Il existe une opposition politique à Cuba, qui a ses revues, ses sites web et ses rencontres, même si ce n'est pas sans tracasseries. Le groupe d'origine catholique est dirigé par Oswaldo Paya Sardinas, qui non seulement n'a pas été arrèté, mais qui a pu se rendre à Strasbourg pour recevoir le prix Sakharov du Parlement européen et aux Etats-Unis, où il a rencontré Colin Powel et les Cubains de Miami. Le «Courant socialiste démocrate cubain» publie la revue Nueva Frontera et a formé le Mouvement de la Jeunesse social-démocrate. Contrairement aux premiers, il se démarque totalement des Etats-Unis. Il faut cependant reconnaître que ces mouvements d'opposition restent minoritaires.

Irak aujourd'hui, Cuba demain, écrivait Angel Guerra Cabrera, dans La Jordana de Mexico le 4 avril dernier. Cela décrit bien l'atmosphère qui régnait à Cuba en mars dernier. Une telle situation ne peut en rien contribuer à faire évoluer la situation interne. La crainte est que l'imposition de l'extérieur d'une libéralisation politique ne débouche, en fait, sur le rétablissement du droit du plus fort, comme les expériences récentes en Russie ou en Irak le démontrent.

Le cas de Cuba peut être comparé avec d’autres, afin de mieux le comprendre, même si aucune situation dans le monde n’est absolument semblable à une autre. Ce n’est pas parce que l’on condamne les attentats suicides tuant aveuglément, que l’on se désolidarise de la cause palestinienne. Ce n’est pas parce que l’on désapprouve les méthodes utilisées pendant un temps par les Tamouls à Sri Lanka, que la cause tamoule perd sa légitimité. De même, ce n’est pas parce que l’on exprime son désaccord avec les exécutions ou avec la lourdeur des peines imposées dernièrement, que l’on doit jeter par dessus bord tout l’apport de la révolution cubaine. L’abandon d’une analyse politique est une victoire sur les esprits pour le système dominant (2).

C’est ce que le pasteur Raul Suarez, ancien président du Conseil des Eglises de Cuba et directeur du Centre Martin Luther King, opposant depuis toujours à la peine de mort à Cuba, exprimait en disant : «Cuba a besoin de changement : oui, mais à l’intérieur de l’esprit de la révolution. La réponse n’est ni le consumérisme du Nord, ni la misère du Sud. Sans sacraliser, ni idéaliser la révolution cubaine, je continue à croire en Cuba comme alternative au capitalisme. La révolution n’est pas parfaite. Il s’agit de construire un nouveau projet socialiste comme alternative au vieux monde socialiste».

Notes:
(1) Cuba les cubains répondent aujourd’hui que leur réaction a été payante, car les accords migratoires ont été rétablis, le dernier détournement d’avion sanctionné et l’appareil restitué. Mr. Carson a restreint ses déplacements et pour la première fois depuis 40 ans un navire américain est venu débarquer de la marchandise dans l’île.

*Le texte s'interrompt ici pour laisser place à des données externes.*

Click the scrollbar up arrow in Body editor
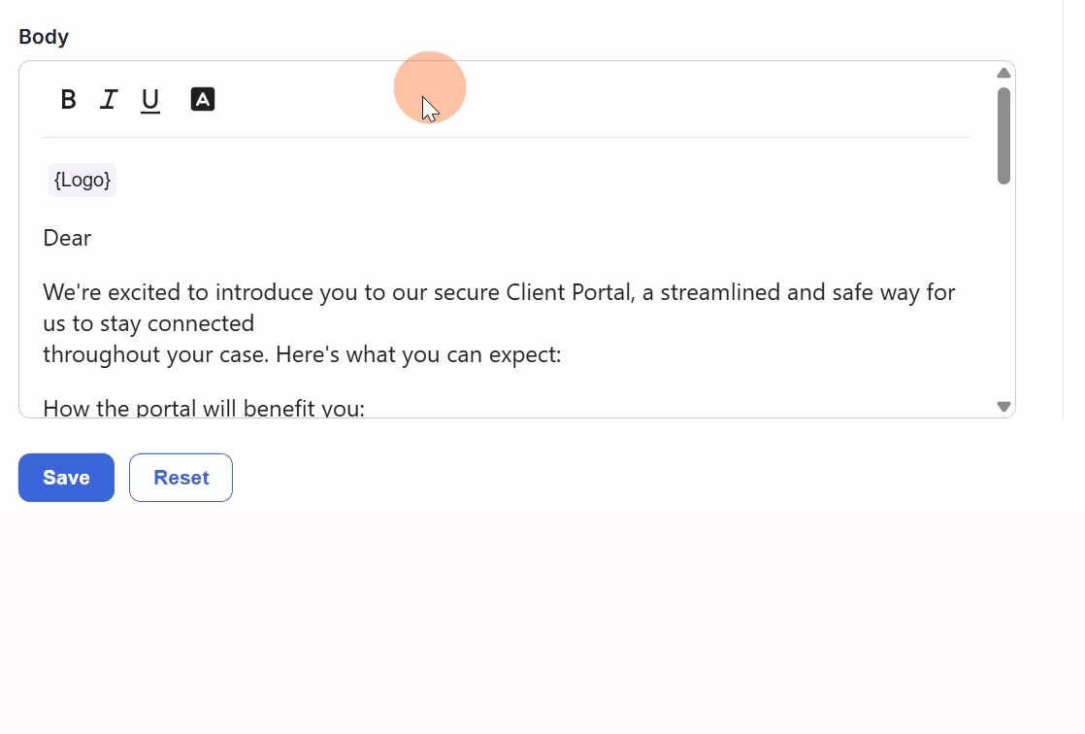 tap(1003, 74)
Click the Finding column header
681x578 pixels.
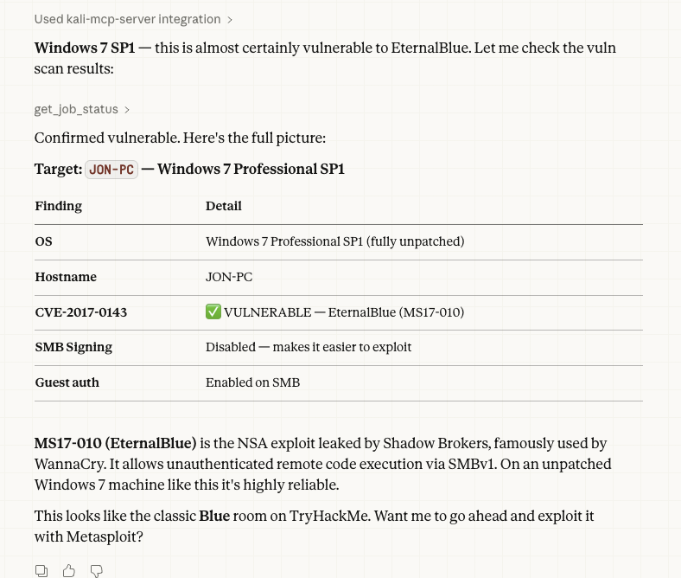59,206
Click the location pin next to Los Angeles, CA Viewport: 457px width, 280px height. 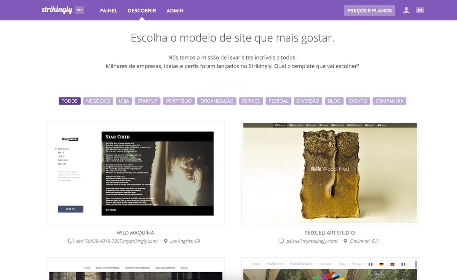pyautogui.click(x=165, y=241)
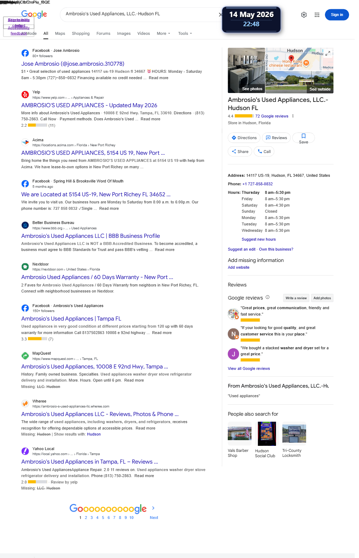Switch to the Shopping tab
Screen dimensions: 359x558
(x=81, y=33)
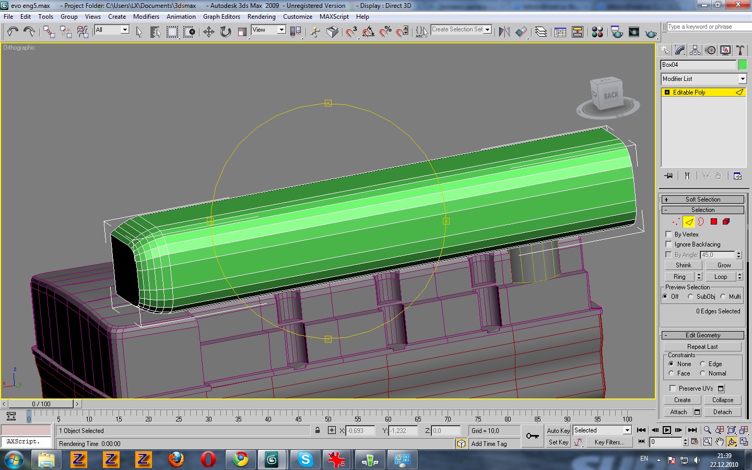Image resolution: width=752 pixels, height=470 pixels.
Task: Click the Quick Render teapot icon
Action: (x=651, y=32)
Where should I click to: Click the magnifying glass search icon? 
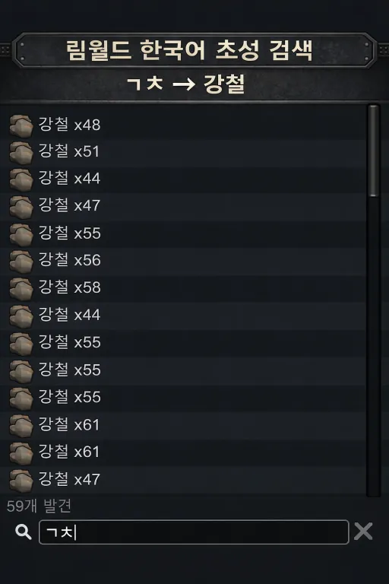(x=23, y=532)
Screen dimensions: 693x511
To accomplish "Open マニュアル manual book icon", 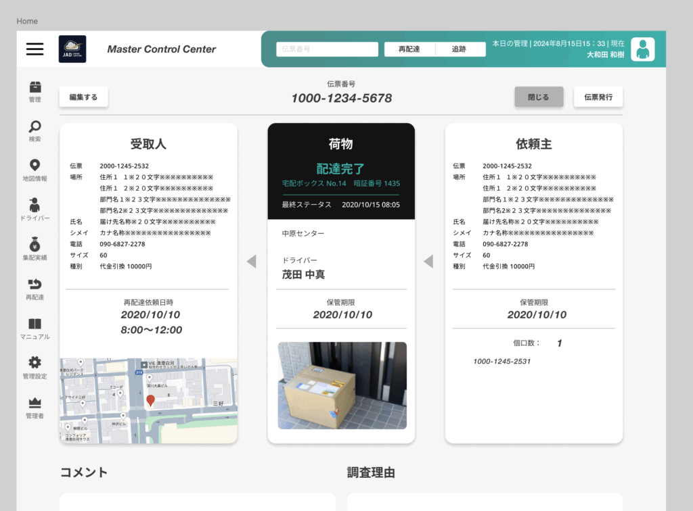I will 35,324.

(2) C’est le cas de la position d’Amnesty International, par exemple, quant l’organisation parle de contacts avec des représentants diplomatiques, sans dire qu’il s’agit des Etats-Unis, ce qui dans le cas de Cuba, prend un tout autre sens et permet de se poser des questions sur le concept de «prisonniers de conscience».